== Segment start ==

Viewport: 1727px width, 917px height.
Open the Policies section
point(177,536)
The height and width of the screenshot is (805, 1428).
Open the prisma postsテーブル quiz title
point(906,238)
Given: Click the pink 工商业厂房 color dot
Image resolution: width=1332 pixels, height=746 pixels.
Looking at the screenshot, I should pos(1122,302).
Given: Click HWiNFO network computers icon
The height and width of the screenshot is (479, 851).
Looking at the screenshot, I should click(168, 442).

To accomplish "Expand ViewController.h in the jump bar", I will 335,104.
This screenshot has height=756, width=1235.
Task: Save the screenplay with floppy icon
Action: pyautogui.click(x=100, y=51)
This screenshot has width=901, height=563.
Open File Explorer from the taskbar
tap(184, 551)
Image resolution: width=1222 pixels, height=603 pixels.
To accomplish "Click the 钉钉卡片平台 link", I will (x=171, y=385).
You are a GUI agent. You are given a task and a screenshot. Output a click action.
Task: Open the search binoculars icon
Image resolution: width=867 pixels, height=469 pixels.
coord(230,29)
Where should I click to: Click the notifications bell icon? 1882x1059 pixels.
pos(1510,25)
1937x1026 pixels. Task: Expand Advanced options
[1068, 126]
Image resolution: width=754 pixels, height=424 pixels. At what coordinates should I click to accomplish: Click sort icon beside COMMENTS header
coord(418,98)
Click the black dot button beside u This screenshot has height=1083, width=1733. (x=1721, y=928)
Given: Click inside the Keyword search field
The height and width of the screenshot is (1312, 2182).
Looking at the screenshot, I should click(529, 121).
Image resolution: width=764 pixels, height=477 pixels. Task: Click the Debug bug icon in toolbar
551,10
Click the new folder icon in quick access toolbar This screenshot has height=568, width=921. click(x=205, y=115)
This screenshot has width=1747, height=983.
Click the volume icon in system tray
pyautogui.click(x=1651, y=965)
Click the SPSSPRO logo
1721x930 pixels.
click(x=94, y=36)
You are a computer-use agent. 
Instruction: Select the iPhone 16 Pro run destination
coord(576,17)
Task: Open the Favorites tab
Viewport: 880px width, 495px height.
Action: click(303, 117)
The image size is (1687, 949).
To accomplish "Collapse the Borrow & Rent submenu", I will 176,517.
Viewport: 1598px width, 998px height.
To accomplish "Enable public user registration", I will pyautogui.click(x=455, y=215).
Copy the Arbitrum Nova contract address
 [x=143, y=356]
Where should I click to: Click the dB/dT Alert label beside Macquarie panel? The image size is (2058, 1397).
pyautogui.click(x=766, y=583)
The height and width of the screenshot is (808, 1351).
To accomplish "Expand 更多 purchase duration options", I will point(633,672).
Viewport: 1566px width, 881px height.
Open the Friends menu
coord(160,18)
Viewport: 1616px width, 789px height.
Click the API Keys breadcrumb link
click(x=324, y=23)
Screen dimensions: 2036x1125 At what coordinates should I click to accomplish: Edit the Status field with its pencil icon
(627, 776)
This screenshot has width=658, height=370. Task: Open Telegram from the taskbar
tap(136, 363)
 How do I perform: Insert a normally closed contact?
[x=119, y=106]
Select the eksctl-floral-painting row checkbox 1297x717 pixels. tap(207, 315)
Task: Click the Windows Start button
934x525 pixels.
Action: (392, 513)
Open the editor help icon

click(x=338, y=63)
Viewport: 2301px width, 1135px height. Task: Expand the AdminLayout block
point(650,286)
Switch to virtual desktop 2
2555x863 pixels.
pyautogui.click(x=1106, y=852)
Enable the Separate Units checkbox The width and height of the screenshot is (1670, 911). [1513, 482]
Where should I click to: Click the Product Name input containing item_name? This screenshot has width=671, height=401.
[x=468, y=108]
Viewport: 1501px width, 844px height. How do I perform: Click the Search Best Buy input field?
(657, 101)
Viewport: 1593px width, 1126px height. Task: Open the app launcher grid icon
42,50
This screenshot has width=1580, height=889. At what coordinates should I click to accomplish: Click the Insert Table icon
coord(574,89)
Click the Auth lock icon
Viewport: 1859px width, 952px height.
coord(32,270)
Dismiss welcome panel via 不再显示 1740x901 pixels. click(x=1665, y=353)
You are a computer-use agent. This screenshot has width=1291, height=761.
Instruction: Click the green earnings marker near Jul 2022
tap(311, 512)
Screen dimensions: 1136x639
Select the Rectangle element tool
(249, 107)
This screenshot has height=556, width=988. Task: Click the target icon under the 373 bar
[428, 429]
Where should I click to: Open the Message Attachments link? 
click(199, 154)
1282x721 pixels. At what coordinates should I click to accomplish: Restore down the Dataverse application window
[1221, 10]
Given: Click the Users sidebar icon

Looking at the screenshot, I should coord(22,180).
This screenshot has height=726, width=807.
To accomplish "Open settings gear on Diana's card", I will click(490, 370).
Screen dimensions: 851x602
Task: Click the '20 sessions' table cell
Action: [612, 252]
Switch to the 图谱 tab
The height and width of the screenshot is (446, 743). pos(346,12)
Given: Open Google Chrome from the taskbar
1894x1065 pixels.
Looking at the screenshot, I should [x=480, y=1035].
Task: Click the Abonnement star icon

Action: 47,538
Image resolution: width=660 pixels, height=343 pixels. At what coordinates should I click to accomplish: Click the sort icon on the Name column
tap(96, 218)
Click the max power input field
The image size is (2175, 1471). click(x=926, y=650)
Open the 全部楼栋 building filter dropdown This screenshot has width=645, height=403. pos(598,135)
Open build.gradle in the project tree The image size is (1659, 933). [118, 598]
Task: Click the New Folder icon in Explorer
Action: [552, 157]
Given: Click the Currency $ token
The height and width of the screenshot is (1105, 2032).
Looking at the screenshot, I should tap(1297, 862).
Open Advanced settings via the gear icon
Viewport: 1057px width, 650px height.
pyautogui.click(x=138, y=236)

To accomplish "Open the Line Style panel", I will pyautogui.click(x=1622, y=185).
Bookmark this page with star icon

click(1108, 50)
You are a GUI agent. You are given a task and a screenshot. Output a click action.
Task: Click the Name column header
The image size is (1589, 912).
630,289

== Segment end ==

Which lines run from the one holding "Given: Click HWiNFO network computers icon" through the one holding "Given: Click inside the Keyword search field" in the records above? Repeat them exactly, both included, and nothing more.

- Exercise solution
Given: Click HWiNFO network computers icon
The height and width of the screenshot is (479, 851).
Looking at the screenshot, I should click(168, 442).

To accomplish "Expand ViewController.h in the jump bar", I will 335,104.
This screenshot has height=756, width=1235.
Task: Save the screenplay with floppy icon
Action: pyautogui.click(x=100, y=51)
This screenshot has width=901, height=563.
Open File Explorer from the taskbar
tap(184, 551)
Image resolution: width=1222 pixels, height=603 pixels.
To accomplish "Click the 钉钉卡片平台 link", I will (x=171, y=385).
You are a GUI agent. You are given a task and a screenshot. Output a click action.
Task: Open the search binoculars icon
Image resolution: width=867 pixels, height=469 pixels.
coord(230,29)
Where should I click to: Click the notifications bell icon? 1882x1059 pixels.
pos(1510,25)
1937x1026 pixels. Task: Expand Advanced options
[1068, 126]
Image resolution: width=754 pixels, height=424 pixels. At what coordinates should I click to accomplish: Click sort icon beside COMMENTS header
coord(418,98)
Click the black dot button beside u This screenshot has height=1083, width=1733. (x=1721, y=928)
Given: Click inside the Keyword search field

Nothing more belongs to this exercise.